Semua terasa sempurna. Saya kira itu jugalah yang ada di
gambaran orang luar tentang keluarga kami. Bahkan kerap saya atau suami menjadi
tempat curhat keluarga lain.
Beberapa istri yang dihantui oleh kecemburuan karena suami
mereka yang sewaktu menikah cukup baik keislamannya, tetapi sekarang mulai
tampak 'genit' selalu saya nasehati untuk tetap berpikir positif dan tidak
berburuk sangka terhadap suami. “Barangkali pekerjaan suamimu menuntut itu.”
“Lingkungan pergaulannya memang kalangan Professional,
saya kira dia hanya berusaha tampil lebih luwes di kalangan umum.”
Saran lain yang kerap lahir dari lisan saya, “Nikmati
saja...kan bagus suami merawat diri. Istri-istri lain banyak lho yang ngeluh
karena suami mereka sama sekali tidak memedulikan penampilan ketika keluar
rumah.”
Dan saya bahagia jika para istri yang cemburu dan khawatir
suami mereka diam-diam sudah menikah lagi, kemudian bisa mengusap air mata dan
pulang dengan lebih tenang.
Karir yang melesat
Seiring waktu, karir suami melesat jauh lebih baik dari yang
bisa kami harapkan. Ketika menikah, penghasilan suami hanya dua atau tiga ratus
ribu rupiah perbulan, dari pekerjaannya di bidang edu-taintment. Tetapi
sekarang meningkat berpuluh lipat, seiring bertambahnya anak kami.
Beberapa teman sesama muslimah sempat menggoda penampilan
suami yang menurut mereka makin modis. Ada juga yang membisiki saya dengan
kalimat serius, “Hati-hati puber kedua suami lho, dik...”
Seperti biasa saya hanya tertawa. Tentu saja mata saya tidak
luput terhadap perubahan penampilan suami. Tetapi kepercayaan terhadap lelaki itu
tidak pernah berkurang sedikit pun. Sebab kecuali penampilan, tidak ada yang berubah.
Perhatiannya terhadap saya dan anak-anak tidak berubah. Kejut an-kejutan
manisnya masih ada. Kami masih sering jalan dan makan malam berdua seperti layaknya
pengantin baru.
Bicara soal ibadah?
Alhamdulillah suami masih menjaga ibadahnya seperti ketika
dia masih aktifis rohis di kampus. Shalatnya masih tepat waktu. Tidak hanya
itu, kebiasaan shalat malamnya tidak hilang. Pun puasa Senin Kamis. Jadi apa
yang harus saya khawatirkan? Setiap hari lelaki itu tetap pulang tepat waktu.
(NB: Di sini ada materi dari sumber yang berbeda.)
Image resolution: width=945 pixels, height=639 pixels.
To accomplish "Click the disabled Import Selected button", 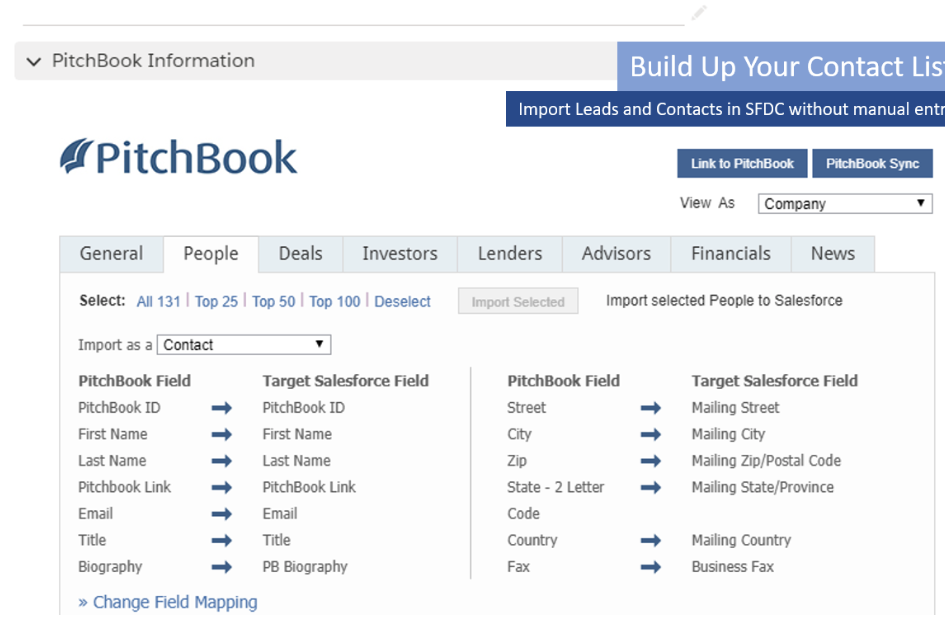I will (518, 301).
Memang ada beberapa kali dalam sebulan, agenda keluar kota, biasanya ke Bogor,
tetapi semua murni terkait pekerjaan.
Jadi tidak ada alasan bagi saya untuk cemburu hanya karena
dia sekarang lebih rapi, memilih baju dan sepatu yang bermerek, atau rutin
menyemprot parfum sebelum keluar rumah.
Saya tidak ingin hati mengambil alih logika. Apalagi sejauh
ini perasaan saya masih tentram dan sama sekali tidak ada kecurigaan apa-apa.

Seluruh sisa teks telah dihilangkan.